(READING PASSAGE begins)
Shopify has the largest e-commerce platform market share in the U.S.; it reportedly has one in four (25%) online businesses using its stores. As of February 2023, Shopify has almost 2.9M online stores in the U.S. that use its services. Additionally, 20% of the top 1 million live websites worldwide, assessed by traffic, are powered by Shopify. The following graph outlines the e-commerce usage distribution.
We expect Shopify’s increased focus on profitability, coupled with its position within the e-commerce market, to boost revenues in the longer run. Shopify President, Harley Finkelstein, emphasized this in the company’s Morgan Stanley TMT conference earlier this week, saying, “it was important for us to show cash flow positive for Q4 was, we wanted to show that this is a company that really understands the levers of our business and we can manage growth and profitability.” We see Shopify as a long-term bet in the e-commerce space and recommend long-term investors buy into the company’s future.
(READING PASSAGE ends)
(RECORDED DATA begins)
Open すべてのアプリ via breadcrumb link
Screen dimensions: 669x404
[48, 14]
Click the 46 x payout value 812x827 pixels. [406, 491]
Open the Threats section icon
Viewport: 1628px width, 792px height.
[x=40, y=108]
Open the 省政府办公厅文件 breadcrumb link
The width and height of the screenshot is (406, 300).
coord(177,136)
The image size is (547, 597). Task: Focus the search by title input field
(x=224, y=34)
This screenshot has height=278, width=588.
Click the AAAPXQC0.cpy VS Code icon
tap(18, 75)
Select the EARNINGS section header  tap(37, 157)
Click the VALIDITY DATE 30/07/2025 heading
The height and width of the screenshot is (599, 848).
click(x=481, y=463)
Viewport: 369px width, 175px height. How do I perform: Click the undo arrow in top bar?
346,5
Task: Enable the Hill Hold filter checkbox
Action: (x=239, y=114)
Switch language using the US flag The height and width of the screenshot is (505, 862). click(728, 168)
(RECORDED DATA ends)
- [THE PROBLEM]
In the Shopify passage, output everything from "We expect Shopify’s" down to "the company’s future.".

- [EXERCISE SOLUTION]
We expect Shopify’s increased focus on profitability, coupled with its position within the e-commerce market, to boost revenues in the longer run. Shopify President, Harley Finkelstein, emphasized this in the company’s Morgan Stanley TMT conference earlier this week, saying, “it was important for us to show cash flow positive for Q4 was, we wanted to show that this is a company that really understands the levers of our business and we can manage growth and profitability.” We see Shopify as a long-term bet in the e-commerce space and recommend long-term investors buy into the company’s future.